Une étude suédoise a été diligentée par le Karolinska Institute vient d’être  publiée par le Journal of Epidemiology & Community Health. Elle a établi qu’avoir des enfants fait gagner deux ans d’espérance de vie  quand on est arrivé à l’âge de 60 ans. Pour parvenir à cette conclusion, les chercheurs suédois se sont appuyés sur une étude de plus d’1,4 million de personnes, dont 725.000 femmes. Ces participant(e)s sont né(e)s entre 1911 et 1925 et ont tous vécu dans ce pays d’Europe du Nord. Leur état de santé a été étroitement surveillé jusqu’en 2014. Ce gain de longévité concerne plutôt les hommes.
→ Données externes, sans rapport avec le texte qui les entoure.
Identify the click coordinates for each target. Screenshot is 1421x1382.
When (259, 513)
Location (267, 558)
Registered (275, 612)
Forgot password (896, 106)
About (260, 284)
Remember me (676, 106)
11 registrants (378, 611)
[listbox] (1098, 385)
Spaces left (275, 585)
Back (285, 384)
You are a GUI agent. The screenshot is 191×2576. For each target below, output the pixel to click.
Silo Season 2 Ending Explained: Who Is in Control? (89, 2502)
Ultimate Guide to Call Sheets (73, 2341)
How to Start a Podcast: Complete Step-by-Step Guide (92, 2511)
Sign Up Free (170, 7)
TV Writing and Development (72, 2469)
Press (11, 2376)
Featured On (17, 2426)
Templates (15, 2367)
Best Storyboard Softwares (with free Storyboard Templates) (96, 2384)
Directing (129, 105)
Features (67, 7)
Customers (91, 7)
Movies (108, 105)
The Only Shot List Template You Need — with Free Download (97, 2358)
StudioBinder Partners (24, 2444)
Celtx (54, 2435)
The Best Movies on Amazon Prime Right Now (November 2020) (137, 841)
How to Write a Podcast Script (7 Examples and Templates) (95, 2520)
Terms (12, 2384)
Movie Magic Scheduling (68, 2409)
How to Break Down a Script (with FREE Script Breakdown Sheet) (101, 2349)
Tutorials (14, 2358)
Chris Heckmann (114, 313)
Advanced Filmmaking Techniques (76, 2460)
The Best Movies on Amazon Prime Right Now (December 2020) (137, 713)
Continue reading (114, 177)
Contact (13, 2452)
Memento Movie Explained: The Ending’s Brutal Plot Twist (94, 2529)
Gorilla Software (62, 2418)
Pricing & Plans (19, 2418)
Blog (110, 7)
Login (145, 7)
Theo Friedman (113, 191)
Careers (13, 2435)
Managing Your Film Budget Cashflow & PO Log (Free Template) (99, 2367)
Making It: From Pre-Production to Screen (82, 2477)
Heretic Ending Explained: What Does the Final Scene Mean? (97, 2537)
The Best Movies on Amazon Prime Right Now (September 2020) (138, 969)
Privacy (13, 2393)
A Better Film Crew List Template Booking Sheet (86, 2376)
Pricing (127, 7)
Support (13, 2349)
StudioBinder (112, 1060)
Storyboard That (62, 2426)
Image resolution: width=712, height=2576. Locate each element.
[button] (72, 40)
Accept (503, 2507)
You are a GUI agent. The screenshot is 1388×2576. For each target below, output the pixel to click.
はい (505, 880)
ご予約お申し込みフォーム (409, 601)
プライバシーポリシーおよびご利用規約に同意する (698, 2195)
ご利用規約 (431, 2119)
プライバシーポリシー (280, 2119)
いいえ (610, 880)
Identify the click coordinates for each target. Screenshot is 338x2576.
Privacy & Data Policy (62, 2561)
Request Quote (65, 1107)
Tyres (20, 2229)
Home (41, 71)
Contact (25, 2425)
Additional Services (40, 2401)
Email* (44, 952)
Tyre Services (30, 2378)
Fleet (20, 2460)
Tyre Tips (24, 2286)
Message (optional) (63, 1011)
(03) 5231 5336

Il va de soi que plus la personne est âgée, plus ce gain de longévité tend à s’amenuiser. A 80 ans l’espérance de vie bien évidemment diminue. Cependant  les hommes ayant au moins un enfant vivent 7 mois de plus que les hommes sans enfant. Les grands-mamans, elles vivent 6 mois de plus. À première vue ne semble cela semble pas considérable. En réalité quand une personne n’a plus que quelques mois ou quelques années à vivre, cela paraît au contraire énorme.

Comment expliquer cette différence ? C’est très simple. Les enfants (et les petits enfants) s’occupent toujours plus ou moins de leurs parents. Il en résulte pour eux une vie beaucoup plus saine : alimentation, promenade, hygiène de vie.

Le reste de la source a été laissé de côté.